• _Stated exercise_: Update the records below by changing every "GUI agent" to "screen agent", and leave everything else unchanged.

Collected data:
******************************
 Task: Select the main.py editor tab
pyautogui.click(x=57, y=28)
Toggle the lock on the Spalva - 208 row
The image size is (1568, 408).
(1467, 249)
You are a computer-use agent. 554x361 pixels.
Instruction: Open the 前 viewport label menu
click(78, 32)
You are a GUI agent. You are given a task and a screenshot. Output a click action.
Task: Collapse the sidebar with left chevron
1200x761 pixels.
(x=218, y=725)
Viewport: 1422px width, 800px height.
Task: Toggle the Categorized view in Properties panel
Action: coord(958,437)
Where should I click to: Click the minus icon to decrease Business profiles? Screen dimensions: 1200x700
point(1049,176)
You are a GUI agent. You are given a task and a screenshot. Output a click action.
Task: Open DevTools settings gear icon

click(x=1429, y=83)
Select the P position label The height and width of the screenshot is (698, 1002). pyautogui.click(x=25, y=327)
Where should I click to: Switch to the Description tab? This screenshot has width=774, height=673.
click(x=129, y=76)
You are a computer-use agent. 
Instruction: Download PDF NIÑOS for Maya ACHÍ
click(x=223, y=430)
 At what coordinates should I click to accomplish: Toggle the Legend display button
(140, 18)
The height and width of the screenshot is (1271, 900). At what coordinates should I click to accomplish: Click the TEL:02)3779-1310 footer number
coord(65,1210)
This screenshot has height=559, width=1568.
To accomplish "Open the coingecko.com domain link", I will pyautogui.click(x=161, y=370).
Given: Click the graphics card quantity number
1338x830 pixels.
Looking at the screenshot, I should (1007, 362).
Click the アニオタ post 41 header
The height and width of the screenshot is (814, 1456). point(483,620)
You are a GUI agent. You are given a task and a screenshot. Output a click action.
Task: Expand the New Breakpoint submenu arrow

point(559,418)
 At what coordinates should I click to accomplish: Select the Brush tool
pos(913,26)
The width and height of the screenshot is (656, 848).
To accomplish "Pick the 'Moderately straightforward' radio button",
******************************
• _Reply_:
 Task: Select the main.py editor tab
pyautogui.click(x=57, y=28)
Toggle the lock on the Spalva - 208 row
The image size is (1568, 408).
(1467, 249)
You are a computer-use agent. 554x361 pixels.
Instruction: Open the 前 viewport label menu
click(78, 32)
You are a screen agent. You are given a task and a screenshot. Output a click action.
Task: Collapse the sidebar with left chevron
1200x761 pixels.
(x=218, y=725)
Viewport: 1422px width, 800px height.
Task: Toggle the Categorized view in Properties panel
Action: coord(958,437)
Where should I click to: Click the minus icon to decrease Business profiles? Screen dimensions: 1200x700
point(1049,176)
You are a screen agent. You are given a task and a screenshot. Output a click action.
Task: Open DevTools settings gear icon

click(x=1429, y=83)
Select the P position label The height and width of the screenshot is (698, 1002). pyautogui.click(x=25, y=327)
Where should I click to: Switch to the Description tab? This screenshot has width=774, height=673.
click(x=129, y=76)
You are a computer-use agent. 
Instruction: Download PDF NIÑOS for Maya ACHÍ
click(x=223, y=430)
 At what coordinates should I click to accomplish: Toggle the Legend display button
(140, 18)
The height and width of the screenshot is (1271, 900). At what coordinates should I click to accomplish: Click the TEL:02)3779-1310 footer number
coord(65,1210)
This screenshot has height=559, width=1568.
To accomplish "Open the coingecko.com domain link", I will pyautogui.click(x=161, y=370).
Given: Click the graphics card quantity number
1338x830 pixels.
Looking at the screenshot, I should (1007, 362).
Click the アニオタ post 41 header
The height and width of the screenshot is (814, 1456). point(483,620)
You are a screen agent. You are given a task and a screenshot. Output a click action.
Task: Expand the New Breakpoint submenu arrow

point(559,418)
 At what coordinates should I click to accomplish: Select the Brush tool
pos(913,26)
The width and height of the screenshot is (656, 848).
To accomplish "Pick the 'Moderately straightforward' radio button",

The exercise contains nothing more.